:: Extracted information ::
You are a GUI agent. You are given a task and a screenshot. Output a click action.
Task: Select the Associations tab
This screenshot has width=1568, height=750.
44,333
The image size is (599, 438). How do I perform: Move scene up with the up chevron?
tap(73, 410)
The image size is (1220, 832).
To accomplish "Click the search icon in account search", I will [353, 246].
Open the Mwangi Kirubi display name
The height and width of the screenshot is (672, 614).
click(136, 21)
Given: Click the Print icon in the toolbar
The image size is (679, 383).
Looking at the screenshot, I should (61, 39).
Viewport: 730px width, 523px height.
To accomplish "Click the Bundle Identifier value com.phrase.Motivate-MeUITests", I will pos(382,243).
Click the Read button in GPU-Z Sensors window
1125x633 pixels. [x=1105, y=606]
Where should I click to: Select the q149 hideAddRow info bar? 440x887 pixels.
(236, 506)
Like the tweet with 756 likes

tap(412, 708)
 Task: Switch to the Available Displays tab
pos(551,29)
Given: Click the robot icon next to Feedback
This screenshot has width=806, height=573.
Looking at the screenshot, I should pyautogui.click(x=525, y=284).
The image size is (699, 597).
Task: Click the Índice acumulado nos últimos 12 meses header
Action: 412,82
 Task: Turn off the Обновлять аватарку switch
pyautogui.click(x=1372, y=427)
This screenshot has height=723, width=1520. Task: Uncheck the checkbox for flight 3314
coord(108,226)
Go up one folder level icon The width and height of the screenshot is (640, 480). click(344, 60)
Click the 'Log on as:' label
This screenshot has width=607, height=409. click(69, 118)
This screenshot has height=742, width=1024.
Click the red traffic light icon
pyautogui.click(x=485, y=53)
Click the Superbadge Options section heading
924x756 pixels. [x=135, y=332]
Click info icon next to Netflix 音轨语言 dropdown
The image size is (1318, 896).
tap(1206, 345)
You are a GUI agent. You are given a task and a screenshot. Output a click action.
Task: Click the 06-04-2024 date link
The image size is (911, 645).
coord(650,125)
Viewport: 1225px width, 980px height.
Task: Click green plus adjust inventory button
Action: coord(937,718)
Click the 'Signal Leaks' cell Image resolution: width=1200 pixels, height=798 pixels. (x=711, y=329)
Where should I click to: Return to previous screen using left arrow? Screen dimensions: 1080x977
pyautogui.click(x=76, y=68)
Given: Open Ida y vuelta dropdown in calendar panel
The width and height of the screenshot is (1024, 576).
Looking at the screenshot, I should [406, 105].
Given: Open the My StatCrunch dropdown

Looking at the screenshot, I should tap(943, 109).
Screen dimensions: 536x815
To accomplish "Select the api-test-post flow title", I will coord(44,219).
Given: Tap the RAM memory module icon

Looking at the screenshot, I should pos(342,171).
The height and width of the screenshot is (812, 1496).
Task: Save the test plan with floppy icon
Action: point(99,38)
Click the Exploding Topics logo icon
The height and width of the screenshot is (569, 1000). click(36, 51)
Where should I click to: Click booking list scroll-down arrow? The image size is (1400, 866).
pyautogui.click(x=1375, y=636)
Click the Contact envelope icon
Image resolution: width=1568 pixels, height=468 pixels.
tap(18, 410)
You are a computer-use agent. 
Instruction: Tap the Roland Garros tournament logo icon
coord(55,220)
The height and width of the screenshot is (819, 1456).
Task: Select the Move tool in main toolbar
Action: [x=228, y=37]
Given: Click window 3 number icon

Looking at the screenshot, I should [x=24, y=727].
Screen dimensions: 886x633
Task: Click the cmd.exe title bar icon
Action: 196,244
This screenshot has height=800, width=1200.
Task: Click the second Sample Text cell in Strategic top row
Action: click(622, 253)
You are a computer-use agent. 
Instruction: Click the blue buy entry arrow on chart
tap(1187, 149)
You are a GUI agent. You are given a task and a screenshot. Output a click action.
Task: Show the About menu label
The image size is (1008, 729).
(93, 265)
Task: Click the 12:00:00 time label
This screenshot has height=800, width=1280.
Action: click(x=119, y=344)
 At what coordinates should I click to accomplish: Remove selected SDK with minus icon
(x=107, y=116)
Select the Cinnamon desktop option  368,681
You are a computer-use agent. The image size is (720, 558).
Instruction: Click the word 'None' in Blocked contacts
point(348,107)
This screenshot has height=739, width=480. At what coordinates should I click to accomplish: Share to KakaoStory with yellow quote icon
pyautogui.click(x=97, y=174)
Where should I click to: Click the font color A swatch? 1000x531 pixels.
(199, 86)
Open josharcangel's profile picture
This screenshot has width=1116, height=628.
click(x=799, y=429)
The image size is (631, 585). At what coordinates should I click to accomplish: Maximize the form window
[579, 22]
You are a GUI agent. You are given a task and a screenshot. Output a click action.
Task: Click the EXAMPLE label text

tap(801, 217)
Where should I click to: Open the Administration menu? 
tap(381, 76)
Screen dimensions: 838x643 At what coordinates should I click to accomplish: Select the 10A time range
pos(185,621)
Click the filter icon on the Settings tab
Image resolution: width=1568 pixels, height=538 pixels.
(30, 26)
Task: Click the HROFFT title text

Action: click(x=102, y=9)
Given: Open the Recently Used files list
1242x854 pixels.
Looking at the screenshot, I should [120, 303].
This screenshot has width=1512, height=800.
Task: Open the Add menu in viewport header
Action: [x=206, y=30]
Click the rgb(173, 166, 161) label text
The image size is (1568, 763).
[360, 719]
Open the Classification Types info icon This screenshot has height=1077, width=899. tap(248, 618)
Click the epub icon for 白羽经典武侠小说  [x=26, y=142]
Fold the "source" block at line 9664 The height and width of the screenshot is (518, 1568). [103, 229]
:::
### What the task asks
All of the data needs to be repeated exactly.

### Task result
You are a GUI agent. You are given a task and a screenshot. Output a click action.
Task: Select the Associations tab
This screenshot has width=1568, height=750.
44,333
The image size is (599, 438). How do I perform: Move scene up with the up chevron?
tap(73, 410)
The image size is (1220, 832).
To accomplish "Click the search icon in account search", I will [353, 246].
Open the Mwangi Kirubi display name
The height and width of the screenshot is (672, 614).
click(136, 21)
Given: Click the Print icon in the toolbar
The image size is (679, 383).
Looking at the screenshot, I should (61, 39).
Viewport: 730px width, 523px height.
To accomplish "Click the Bundle Identifier value com.phrase.Motivate-MeUITests", I will pos(382,243).
Click the Read button in GPU-Z Sensors window
1125x633 pixels. [x=1105, y=606]
Where should I click to: Select the q149 hideAddRow info bar? 440x887 pixels.
(236, 506)
Like the tweet with 756 likes

tap(412, 708)
 Task: Switch to the Available Displays tab
pos(551,29)
Given: Click the robot icon next to Feedback
This screenshot has width=806, height=573.
Looking at the screenshot, I should pyautogui.click(x=525, y=284).
The image size is (699, 597).
Task: Click the Índice acumulado nos últimos 12 meses header
Action: 412,82
 Task: Turn off the Обновлять аватарку switch
pyautogui.click(x=1372, y=427)
This screenshot has height=723, width=1520. Task: Uncheck the checkbox for flight 3314
coord(108,226)
Go up one folder level icon The width and height of the screenshot is (640, 480). click(344, 60)
Click the 'Log on as:' label
This screenshot has width=607, height=409. click(69, 118)
This screenshot has height=742, width=1024.
Click the red traffic light icon
pyautogui.click(x=485, y=53)
Click the Superbadge Options section heading
924x756 pixels. [x=135, y=332]
Click info icon next to Netflix 音轨语言 dropdown
The image size is (1318, 896).
tap(1206, 345)
You are a GUI agent. You are given a task and a screenshot. Output a click action.
Task: Click the 06-04-2024 date link
The image size is (911, 645).
coord(650,125)
Viewport: 1225px width, 980px height.
Task: Click green plus adjust inventory button
Action: coord(937,718)
Click the 'Signal Leaks' cell Image resolution: width=1200 pixels, height=798 pixels. (x=711, y=329)
Where should I click to: Return to previous screen using left arrow? Screen dimensions: 1080x977
pyautogui.click(x=76, y=68)
Given: Open Ida y vuelta dropdown in calendar panel
The width and height of the screenshot is (1024, 576).
Looking at the screenshot, I should [406, 105].
Given: Open the My StatCrunch dropdown

Looking at the screenshot, I should tap(943, 109).
Screen dimensions: 536x815
To accomplish "Select the api-test-post flow title", I will coord(44,219).
Given: Tap the RAM memory module icon

Looking at the screenshot, I should pos(342,171).
The height and width of the screenshot is (812, 1496).
Task: Save the test plan with floppy icon
Action: point(99,38)
Click the Exploding Topics logo icon
The height and width of the screenshot is (569, 1000). click(36, 51)
Where should I click to: Click booking list scroll-down arrow? The image size is (1400, 866).
pyautogui.click(x=1375, y=636)
Click the Contact envelope icon
Image resolution: width=1568 pixels, height=468 pixels.
tap(18, 410)
You are a computer-use agent. 
Instruction: Tap the Roland Garros tournament logo icon
coord(55,220)
The height and width of the screenshot is (819, 1456).
Task: Select the Move tool in main toolbar
Action: [x=228, y=37]
Given: Click window 3 number icon

Looking at the screenshot, I should [x=24, y=727].
Screen dimensions: 886x633
Task: Click the cmd.exe title bar icon
Action: 196,244
This screenshot has height=800, width=1200.
Task: Click the second Sample Text cell in Strategic top row
Action: click(622, 253)
You are a computer-use agent. 
Instruction: Click the blue buy entry arrow on chart
tap(1187, 149)
You are a GUI agent. You are given a task and a screenshot. Output a click action.
Task: Show the About menu label
The image size is (1008, 729).
(93, 265)
Task: Click the 12:00:00 time label
This screenshot has height=800, width=1280.
Action: click(x=119, y=344)
 At what coordinates should I click to accomplish: Remove selected SDK with minus icon
(x=107, y=116)
Select the Cinnamon desktop option  368,681
You are a computer-use agent. The image size is (720, 558).
Instruction: Click the word 'None' in Blocked contacts
point(348,107)
This screenshot has height=739, width=480. At what coordinates should I click to accomplish: Share to KakaoStory with yellow quote icon
pyautogui.click(x=97, y=174)
Where should I click to: Click the font color A swatch? 1000x531 pixels.
(199, 86)
Open josharcangel's profile picture
This screenshot has width=1116, height=628.
click(x=799, y=429)
The image size is (631, 585). At what coordinates should I click to accomplish: Maximize the form window
[579, 22]
You are a GUI agent. You are given a task and a screenshot. Output a click action.
Task: Click the EXAMPLE label text

tap(801, 217)
Where should I click to: Open the Administration menu? 
tap(381, 76)
Screen dimensions: 838x643 At what coordinates should I click to accomplish: Select the 10A time range
pos(185,621)
Click the filter icon on the Settings tab
Image resolution: width=1568 pixels, height=538 pixels.
(30, 26)
Task: Click the HROFFT title text

Action: click(x=102, y=9)
Given: Open the Recently Used files list
1242x854 pixels.
Looking at the screenshot, I should [120, 303].
This screenshot has width=1512, height=800.
Task: Open the Add menu in viewport header
Action: [x=206, y=30]
Click the rgb(173, 166, 161) label text
The image size is (1568, 763).
[360, 719]
Open the Classification Types info icon This screenshot has height=1077, width=899. tap(248, 618)
Click the epub icon for 白羽经典武侠小说  [x=26, y=142]
Fold the "source" block at line 9664 The height and width of the screenshot is (518, 1568). [103, 229]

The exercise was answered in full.